Victims of 2003 wary of fire trial

3/03/2010


Stacks is fighting for justice for victims of the 2003 Canberra bushfire
in the ACT Supreme Court. Stacks Goulburn lawyer Mark Howard is representing more than 100 victims of the fire in a mammoth legal compensation case which began on March 1 and is expected to take three months.
This story in the Canberra Times illustrates what Mark and his team are up against as they take on the ACT and NSW government for the fire victims:


BY NOEL TOWELL, CANBERRA TIMES LEGAL AFFAIRS REPORTER
19 Feb, 2010


Plaintiffs in the Canberra bushfires court case have lost a last-minute bid to delay the start of the historic trial which is due to begin next month.

In the ACT Supreme Court yesterday, lawyers acting for more than 600 plaintiffs who lost property in the January 2003 firestorm told Chief Justice Terence Higgins that the ACT Government's legal team had ''sprung'' vast amounts of evidence on them.
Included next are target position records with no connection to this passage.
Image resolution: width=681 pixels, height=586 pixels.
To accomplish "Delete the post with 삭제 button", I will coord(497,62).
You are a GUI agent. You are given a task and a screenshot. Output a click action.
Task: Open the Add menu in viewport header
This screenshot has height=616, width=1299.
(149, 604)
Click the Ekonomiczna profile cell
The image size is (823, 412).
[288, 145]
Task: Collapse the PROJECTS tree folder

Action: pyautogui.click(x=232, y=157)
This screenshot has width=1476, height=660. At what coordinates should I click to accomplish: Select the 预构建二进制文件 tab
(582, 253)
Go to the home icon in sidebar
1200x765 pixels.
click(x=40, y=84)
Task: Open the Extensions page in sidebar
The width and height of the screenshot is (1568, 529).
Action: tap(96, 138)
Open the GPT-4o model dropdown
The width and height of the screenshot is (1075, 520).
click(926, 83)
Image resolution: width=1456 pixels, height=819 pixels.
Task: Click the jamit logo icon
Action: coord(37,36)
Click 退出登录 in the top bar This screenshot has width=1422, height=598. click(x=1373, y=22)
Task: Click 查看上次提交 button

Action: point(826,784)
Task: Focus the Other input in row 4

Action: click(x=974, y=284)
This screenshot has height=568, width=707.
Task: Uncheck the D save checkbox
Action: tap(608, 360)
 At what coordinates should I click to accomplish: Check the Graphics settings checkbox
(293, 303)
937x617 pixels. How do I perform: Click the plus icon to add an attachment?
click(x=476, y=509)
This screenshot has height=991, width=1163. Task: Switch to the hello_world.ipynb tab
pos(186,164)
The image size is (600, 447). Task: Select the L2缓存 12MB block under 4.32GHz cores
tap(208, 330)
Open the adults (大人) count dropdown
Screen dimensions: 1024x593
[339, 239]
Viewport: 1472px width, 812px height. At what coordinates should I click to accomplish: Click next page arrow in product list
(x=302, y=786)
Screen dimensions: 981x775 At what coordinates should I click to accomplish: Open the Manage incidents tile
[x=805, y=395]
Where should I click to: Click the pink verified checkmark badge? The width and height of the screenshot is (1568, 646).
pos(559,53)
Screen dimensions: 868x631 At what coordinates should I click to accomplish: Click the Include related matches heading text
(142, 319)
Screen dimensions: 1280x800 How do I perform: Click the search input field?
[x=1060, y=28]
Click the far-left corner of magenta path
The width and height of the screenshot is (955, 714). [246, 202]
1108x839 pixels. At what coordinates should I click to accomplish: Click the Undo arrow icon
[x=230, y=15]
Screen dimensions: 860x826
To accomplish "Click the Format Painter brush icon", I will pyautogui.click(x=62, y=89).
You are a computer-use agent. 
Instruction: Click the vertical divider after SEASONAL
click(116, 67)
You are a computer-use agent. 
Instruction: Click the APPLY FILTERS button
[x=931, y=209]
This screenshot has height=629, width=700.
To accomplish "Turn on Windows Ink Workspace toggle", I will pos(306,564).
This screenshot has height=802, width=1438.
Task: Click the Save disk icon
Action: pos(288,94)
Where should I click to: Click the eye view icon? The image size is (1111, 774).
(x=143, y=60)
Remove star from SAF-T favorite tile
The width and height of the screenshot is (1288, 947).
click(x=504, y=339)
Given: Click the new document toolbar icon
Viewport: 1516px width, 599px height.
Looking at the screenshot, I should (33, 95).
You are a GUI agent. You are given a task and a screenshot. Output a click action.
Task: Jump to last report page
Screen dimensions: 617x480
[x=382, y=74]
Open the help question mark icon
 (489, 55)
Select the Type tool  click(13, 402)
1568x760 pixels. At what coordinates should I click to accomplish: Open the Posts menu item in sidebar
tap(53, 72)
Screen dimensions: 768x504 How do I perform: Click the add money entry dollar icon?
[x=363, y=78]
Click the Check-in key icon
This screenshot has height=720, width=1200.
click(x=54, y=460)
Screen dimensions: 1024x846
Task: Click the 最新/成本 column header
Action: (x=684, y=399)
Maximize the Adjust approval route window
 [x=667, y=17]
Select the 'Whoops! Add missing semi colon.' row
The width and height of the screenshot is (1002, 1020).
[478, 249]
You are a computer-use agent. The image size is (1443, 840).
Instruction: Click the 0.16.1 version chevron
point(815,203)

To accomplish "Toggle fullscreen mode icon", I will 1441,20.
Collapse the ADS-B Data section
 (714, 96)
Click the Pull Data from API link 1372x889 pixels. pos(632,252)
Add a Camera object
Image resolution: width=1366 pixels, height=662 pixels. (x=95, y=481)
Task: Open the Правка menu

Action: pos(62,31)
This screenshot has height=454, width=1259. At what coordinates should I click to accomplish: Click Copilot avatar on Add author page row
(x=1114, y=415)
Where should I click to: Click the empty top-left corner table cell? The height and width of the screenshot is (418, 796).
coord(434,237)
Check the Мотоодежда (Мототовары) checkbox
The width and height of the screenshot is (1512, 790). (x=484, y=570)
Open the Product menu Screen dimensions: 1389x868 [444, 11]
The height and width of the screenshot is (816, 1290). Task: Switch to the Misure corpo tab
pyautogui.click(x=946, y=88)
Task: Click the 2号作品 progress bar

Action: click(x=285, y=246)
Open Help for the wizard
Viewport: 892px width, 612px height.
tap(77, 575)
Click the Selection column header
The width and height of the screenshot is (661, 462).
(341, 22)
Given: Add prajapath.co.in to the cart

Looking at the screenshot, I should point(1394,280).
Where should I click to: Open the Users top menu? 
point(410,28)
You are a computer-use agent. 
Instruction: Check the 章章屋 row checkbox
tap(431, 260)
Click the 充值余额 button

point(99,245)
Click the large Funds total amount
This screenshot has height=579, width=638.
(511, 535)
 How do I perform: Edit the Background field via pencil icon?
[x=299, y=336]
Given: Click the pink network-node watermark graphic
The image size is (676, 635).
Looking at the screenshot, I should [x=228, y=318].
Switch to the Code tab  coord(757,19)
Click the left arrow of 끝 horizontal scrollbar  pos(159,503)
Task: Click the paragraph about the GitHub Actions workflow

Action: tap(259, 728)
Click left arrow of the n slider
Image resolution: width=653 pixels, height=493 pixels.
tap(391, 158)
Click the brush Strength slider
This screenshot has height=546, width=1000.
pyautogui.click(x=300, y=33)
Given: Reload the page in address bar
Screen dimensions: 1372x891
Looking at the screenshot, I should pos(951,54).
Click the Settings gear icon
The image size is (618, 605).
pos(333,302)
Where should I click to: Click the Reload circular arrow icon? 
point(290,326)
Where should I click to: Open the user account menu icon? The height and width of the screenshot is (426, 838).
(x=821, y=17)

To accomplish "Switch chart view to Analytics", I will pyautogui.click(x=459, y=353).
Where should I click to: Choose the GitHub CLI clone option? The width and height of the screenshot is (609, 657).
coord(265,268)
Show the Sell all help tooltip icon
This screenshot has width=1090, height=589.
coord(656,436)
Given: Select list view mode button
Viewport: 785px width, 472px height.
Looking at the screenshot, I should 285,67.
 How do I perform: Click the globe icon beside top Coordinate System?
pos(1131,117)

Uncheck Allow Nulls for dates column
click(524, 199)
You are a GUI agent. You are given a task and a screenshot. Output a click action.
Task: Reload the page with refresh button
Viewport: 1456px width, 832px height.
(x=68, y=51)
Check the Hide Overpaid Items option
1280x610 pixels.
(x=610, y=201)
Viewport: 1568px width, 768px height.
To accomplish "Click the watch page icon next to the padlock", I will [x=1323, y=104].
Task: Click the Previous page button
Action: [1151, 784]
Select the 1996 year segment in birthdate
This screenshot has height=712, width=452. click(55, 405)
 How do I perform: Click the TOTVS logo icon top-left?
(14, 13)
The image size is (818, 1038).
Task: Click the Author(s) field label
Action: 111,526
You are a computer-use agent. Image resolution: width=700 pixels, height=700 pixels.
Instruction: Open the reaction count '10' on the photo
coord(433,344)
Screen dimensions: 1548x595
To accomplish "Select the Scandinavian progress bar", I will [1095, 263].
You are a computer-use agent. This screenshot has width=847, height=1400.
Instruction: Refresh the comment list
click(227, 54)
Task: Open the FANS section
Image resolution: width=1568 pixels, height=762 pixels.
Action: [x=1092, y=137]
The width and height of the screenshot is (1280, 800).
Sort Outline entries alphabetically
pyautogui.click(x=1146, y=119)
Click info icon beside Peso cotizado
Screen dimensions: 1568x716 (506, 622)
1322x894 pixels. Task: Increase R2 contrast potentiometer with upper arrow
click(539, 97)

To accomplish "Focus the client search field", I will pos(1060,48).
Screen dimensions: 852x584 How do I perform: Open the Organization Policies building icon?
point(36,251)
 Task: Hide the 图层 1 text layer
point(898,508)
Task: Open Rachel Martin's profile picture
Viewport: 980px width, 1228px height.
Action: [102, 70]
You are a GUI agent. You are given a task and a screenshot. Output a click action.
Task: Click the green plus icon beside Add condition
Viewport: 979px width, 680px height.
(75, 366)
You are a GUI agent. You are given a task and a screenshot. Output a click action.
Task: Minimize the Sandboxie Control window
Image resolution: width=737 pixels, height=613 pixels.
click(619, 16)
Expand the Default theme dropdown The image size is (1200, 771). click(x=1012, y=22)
At yesterday's directions hearing, Rodney Smith SC, acting for QBE Insurance Group, told Chief Justice Higgins that among the dozens of witness statements filed by the Government's legal team last week there were 18 expert witness documents with 14 of the statements from United States-based fire behaviour experts.

According to Mr Smith, some of the highly technical reports said the fire that destroyed homes in Chapman, Kambah and Duffy started in NSW and not in the ACT and that the defence would need more time to study and respond with their own witnesses. ''The volume of material the ACT has delivered simply makes it impossible for the plaintiffs to have a fair trial, to cope with those technical issues,'' Mr Smith told the court. ''It's too much material, it's given too late and we simply can't cope with it.''

But the Chief Justice, who has set aside three months to hear the case, was unsympathetic to Mr Smith's argument and that of his colleague John Harris QC, acting for about 100 clients of Stacks/The Law Firm which specialises in the recovery of damages for personal injury, professional negligence, and work accidents, rejecting their application for an adjournment.

''It's a fire, it destroyed houses and it doesn't matter if it started in New South Wales or in New Zealand,'' Chief Justice Higgins said.